Regulatory Decision Summary for HOLKIRA PAK

Health Canada considers that the benefit/risk profile of Holkira Pak is favorable when used for the treatment of chronic hepatitis C virus (HCV) infection with genotype 1 in patients who are co-infected with the human immunodeficiency virus type 1 (HIV-1) as well as in Post-liver transplant recipients.

Holkira Pak is an all-oral regimen comprised of four medications: ombitasvir, paritaprevir, ritonavir, and dasabuvir. Two studies were provided in support of the efficacy and safety of Holkira Pak, one in HCV/HIV-1 co-infected patients (Study M14-004) and one in post-liver transplant patients infected with HCV genotype 1 (Study M12-999).

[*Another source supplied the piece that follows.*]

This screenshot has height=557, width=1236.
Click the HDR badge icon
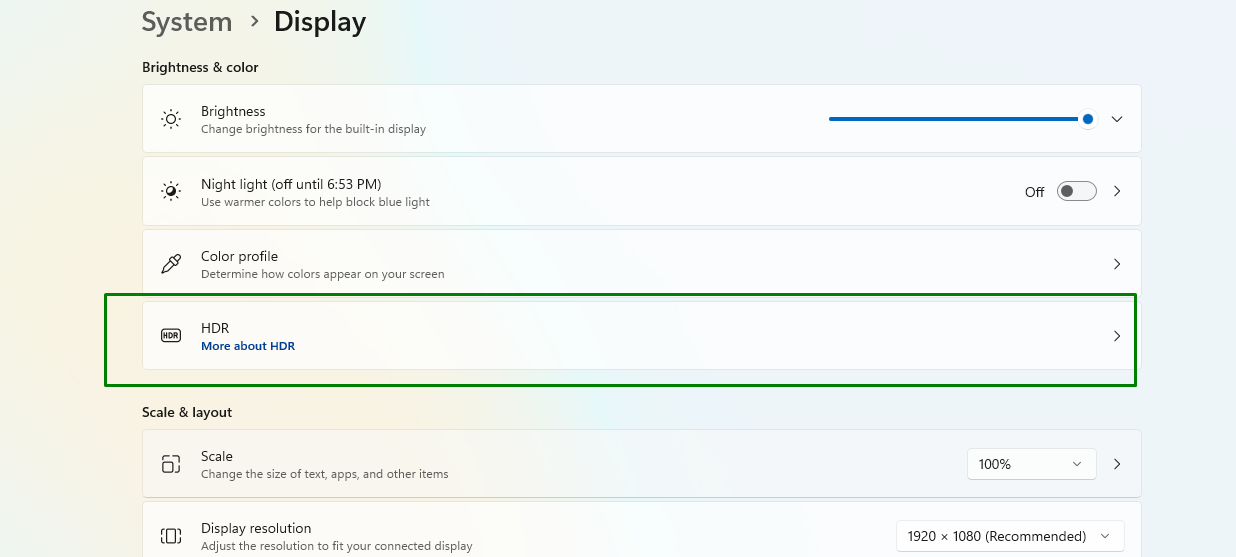171,336
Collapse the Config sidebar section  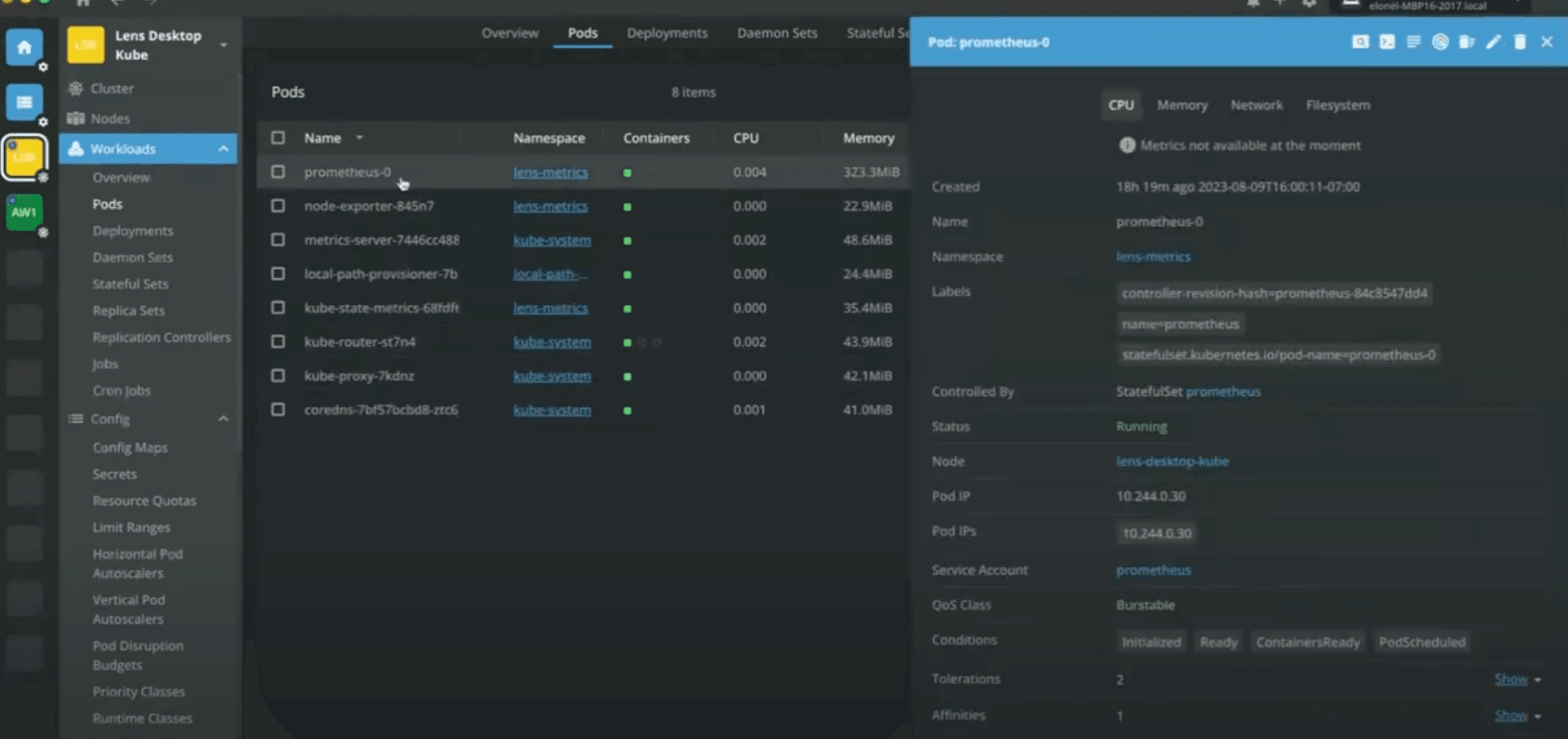coord(223,419)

The study M14-004 was a Phase II/III randomized, multicenter open-label trial; the efficacy and safety of Holkira Pak and ribavirin was evaluated for 12 and 24 weeks in subjects who either had no cirrhosis or had compensated cirrhosis; all participants had HCV genotype 1 disease and were co-infected with HIV-1, using a stable specific antiretroviral therapy regimen that included tenofovir disoproxil fumarate plus emtricitabine or lamivudine, administered with ritonavir-boosted atazanavir or with raltegravir. Participants were either HCV treatment-naïve or had been previously treated with Peg-interferon/Ribavirin.

Holkira Pak was shown to yield high sustained viral response rates at 12 weeks (SVR12) after completing treatment in HCV/HIV-1 co-infected subjects ((51 of 56 (91.1%) subjects with HCV genotype 1a infection and 7 of 7 (100%) subjects with HCV genotype 1b infection)). In addition five of the six (83.3%) subjects with compensated cirrhosis in each study arm also achieved SVR12.

These data are consistent with SVR12 rates reported in Phase III trials of patients infected with HCV only, without additional new side effects. The treatment response was sustainable because all patients had maintained their viral response 48 weeks post-treatment. Biological safety parameters reported in patients were generally not frequent and in the vast majority they were mild to moderate.

Study M12-999 was an open-label, single arm, Phase II study to evaluate the safety and efficacy of Holkira Pak, co-administered with ribavirin (RBV) in adult liver transplant recipients with genotype 1 HCV infection. The enrollment into this study was considered for subjects who had received liver transplantation as a consequence of HCV genotype 1 infection no less than 12 months before the study screening visit. Participants were required to have a liver biopsy showing evidence of fibrosis ≤ F2 (Metavir scale) and which was obtained within the 6 months prior to the screening period but not less than 9 months post-transplant or during the screening period.

Holkira Pak was very effective in liver transplant recipients with HCV genotype 1, although Holkira Pak should be used with RBV and for up to 24 weeks in this subpopulation in order to prevent potential relapses. However, there is a potential risk of drug-drug interactions when co-administering Holkira Pak with a series of medications, including specific HIV anti-retroviral drugs and selected immunosuppressant drugs given during the post-transplant period. In addition, Holkira Pak is contraindicated in patients who have moderate to severe hepatic impairment (Child-Pugh B and C) due to risk of potential toxicity.

Overall safety and efficacy of Holkira Pak was demonstrated as an all-oral treatment option for chronic HCV genotype 1 and HIV-1 co-infected subjects as well as for liver transplant recipients infected with HCV genotype 1. The benefit of Holkira Pak in these two subpopulations of HCV patients outweighs the potential risks under the conditions recommended in the Product Monograph.